Probability of system failure, as it requires two adjacent component to fail

probabilityreliability

I am stuck with a problem in probability. It says that the system consists of 16 components distributed in corners and intersections as the following:

  s---s---s---s 
  |   |   |   | 
  s---s---s---s 
  |   |   |   | 
  s---s---s---s 
  |   |   |   | 
  s---s---s---s 

Failure of two adjacent components will lead to system failure. The probability of failure for each component is 0.0005.

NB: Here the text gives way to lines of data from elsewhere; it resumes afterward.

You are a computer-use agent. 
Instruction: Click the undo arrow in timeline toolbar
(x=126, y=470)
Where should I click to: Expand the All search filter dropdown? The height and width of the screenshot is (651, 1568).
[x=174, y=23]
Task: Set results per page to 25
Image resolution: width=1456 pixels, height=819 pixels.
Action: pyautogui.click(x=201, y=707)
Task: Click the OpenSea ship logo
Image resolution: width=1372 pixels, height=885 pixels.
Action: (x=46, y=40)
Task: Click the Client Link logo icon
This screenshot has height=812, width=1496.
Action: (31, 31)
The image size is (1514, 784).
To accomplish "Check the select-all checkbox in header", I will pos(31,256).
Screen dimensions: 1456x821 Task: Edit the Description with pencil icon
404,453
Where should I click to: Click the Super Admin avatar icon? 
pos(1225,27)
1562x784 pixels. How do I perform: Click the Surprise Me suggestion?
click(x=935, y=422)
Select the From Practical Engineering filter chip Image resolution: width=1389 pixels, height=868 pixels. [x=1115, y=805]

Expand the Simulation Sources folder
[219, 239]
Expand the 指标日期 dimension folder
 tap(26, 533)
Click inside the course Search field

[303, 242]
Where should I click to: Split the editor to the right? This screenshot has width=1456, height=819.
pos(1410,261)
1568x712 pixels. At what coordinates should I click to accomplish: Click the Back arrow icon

I tried different ways but doesn't work, and I was thinking to do it as a simulation but I didn't have any idea

Best Answer

It's easy to see that the number of pairs of two adjacent components is 8*3=24 (each large edge has 3 pairs and there are 8 edges). Because the probability of failure is so small, we can ignore the case where three or more fail simultaneously. For failure, two have to fail simultaneously and the two have to be adjacent. The probability becomes -

$$p = {16 \choose 2}(0.0005)^2 (1-0.0005)^{14} \frac{24}{{16 \choose 2}}$$

This is a lower bound since we didn't consider 3 failing, 4 failing and so on. But those probabilities are extremely low.

If you want to include 3 failing as well your estimate becomes (24*14 because two adjacent need to fail and choose any of the remaining 14 for the third component that failed):

$$p = {16 \choose 2}(0.0005)^2 (1-0.0005)^{14} \frac{24}{{16 \choose 2}} + {16 \choose 3}(0.0005)^3 (1-0.0005)^{13} \frac{24 \times 14}{{16 \choose 3}}$$

4 onwards becomes complicated with negligible addition to the answer.